Degustare la birra, dove e come

Formazione –

Tanti sono i corsi e i seminari dedicati all’arte della degustazione, da quelli per appassionati a quelli professionali. Dove conoscere l’analisi sensoriale

Saper degustare una birra, conoscerne le caratteristiche, è alla base di qualsiasi discorso sulla qualità del prodotto. Ogni tipologia possiede infatti il proprio profilo organolettico. Tra gli antesignani dell’analisi sensoriale della birra, il Centro Studi Assaggiatori di Brescia ha realizzato, in collaborazione con Assobirra, la ricerca Gusto Birra, cosa piace agli italiani e perché, profilo sensoriale ed emozionale dei sette principali stili birrari: lager, pils, blanche, weizen, bock, abbazia, ale. Un testo di sicuro riferimento per qualsiasi degustatore, dal semplice consumatore all’operatore.
Riconoscere le caratteristiche delle birre

In tema di degustazione sono ormai innumerevoli i corsi e seminari sulla birra. Si va da quelli rivolti ai semplici appassionati (Gambero Rosso, Slow Food) a quelli più strutturati come quelli dell’Università della Birra, del Cerb - Università di Perugia - Assobirra, dell’ADB (Associazione degustatori birra) e di Unionbirrai (concentrati sui prodotti artigianali delle microbirrerie). In comune hanno spesso gli stessi docenti, mastri birrai, imprenditori o giornalisti specializzati come Giorgio Colli, Lorenzo Dabove (Kuaska), Michele Barro, Maurizio Maestrelli, Luigi D’Amelio, Teo Musso, Agostino Arioli, Stefano Buiatti, Roberto Zironi. Necessariamente molto simili i programmi dei corsi, spesso organizzati su un livello base più uno avanzato di approfondimento. Le materie sono: storia e geografia delle birre, elementi della produzione, ventaglio delle tipologie con i possibili abbinamenti gastronomici. Il cuore di questi corsi è dedicato all’analisi organolettica.

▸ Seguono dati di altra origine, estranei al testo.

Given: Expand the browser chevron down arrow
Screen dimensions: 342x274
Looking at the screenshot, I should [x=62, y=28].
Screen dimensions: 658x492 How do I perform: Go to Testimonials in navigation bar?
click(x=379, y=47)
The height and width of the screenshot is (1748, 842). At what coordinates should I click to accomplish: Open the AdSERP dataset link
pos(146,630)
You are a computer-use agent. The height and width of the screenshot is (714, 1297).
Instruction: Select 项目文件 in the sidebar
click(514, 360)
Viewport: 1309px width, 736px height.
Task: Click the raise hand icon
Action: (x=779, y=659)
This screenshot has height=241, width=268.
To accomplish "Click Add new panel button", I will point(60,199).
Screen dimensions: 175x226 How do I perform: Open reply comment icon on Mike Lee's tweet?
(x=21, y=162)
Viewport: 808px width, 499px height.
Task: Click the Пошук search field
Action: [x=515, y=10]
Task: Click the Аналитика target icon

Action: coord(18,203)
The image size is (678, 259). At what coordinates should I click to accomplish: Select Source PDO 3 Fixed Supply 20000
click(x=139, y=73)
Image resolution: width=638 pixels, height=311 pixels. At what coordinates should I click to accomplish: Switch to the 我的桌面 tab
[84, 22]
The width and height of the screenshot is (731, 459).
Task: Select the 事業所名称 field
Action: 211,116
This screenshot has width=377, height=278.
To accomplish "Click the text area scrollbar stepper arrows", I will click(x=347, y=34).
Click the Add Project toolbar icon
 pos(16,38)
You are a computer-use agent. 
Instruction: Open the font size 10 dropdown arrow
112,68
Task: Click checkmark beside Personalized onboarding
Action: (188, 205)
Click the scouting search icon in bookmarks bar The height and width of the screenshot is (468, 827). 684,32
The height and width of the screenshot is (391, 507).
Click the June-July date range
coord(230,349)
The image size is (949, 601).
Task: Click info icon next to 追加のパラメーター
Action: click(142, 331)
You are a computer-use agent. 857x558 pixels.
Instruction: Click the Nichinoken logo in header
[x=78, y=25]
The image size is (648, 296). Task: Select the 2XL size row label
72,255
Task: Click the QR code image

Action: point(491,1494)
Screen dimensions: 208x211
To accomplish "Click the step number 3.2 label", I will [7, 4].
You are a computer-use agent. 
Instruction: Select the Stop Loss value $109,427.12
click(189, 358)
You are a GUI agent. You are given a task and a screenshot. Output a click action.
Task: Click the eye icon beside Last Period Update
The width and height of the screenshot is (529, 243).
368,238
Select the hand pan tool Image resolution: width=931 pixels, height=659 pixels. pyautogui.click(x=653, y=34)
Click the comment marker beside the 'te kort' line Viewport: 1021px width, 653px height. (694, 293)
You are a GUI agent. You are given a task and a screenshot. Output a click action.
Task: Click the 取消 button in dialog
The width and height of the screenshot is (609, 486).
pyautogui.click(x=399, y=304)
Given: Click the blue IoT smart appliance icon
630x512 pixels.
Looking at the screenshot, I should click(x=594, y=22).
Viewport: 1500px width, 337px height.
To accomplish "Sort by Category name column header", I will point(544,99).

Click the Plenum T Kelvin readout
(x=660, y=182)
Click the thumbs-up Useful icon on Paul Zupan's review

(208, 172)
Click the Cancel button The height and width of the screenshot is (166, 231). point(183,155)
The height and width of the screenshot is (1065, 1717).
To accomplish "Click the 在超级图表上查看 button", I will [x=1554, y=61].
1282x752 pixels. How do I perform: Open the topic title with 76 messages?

A cominciare dall’esame visivo: s’impara a valutare la limpidezza (compresa quella delle artigianali non filtrate), il colore (con le diverse tonalità che vanno dal giallo paglierino, al dorato, al rosso ambrato, al bruno scuro), la schiuma (densità, compattezza, persistenza), infine è da considerare l’effervescenza (con numero e grana delle bollicine). Durante l’esame olfattivo si analizza persistenza, complessità e qualità degli aromi con relativi descrittori (erbaceo, floreale, fruttato, speziato). A conclusione l’esame gustativo: si valutano i livelli di dolce, salato, acido e amaro, oltre all’analisi del corpo (debole, robusto, pesante). In questo modo è possibile compilare l’apposita scheda descrittiva. Chi vuol conseguire un riconoscimento di livello superiore può seguire gli stage Ais (Associazione Italiana Sommelier, 2 giorni), Planet One (un giorno) e della italo-tedesca Arte-Bier/Accademia Doemens (12 giorni).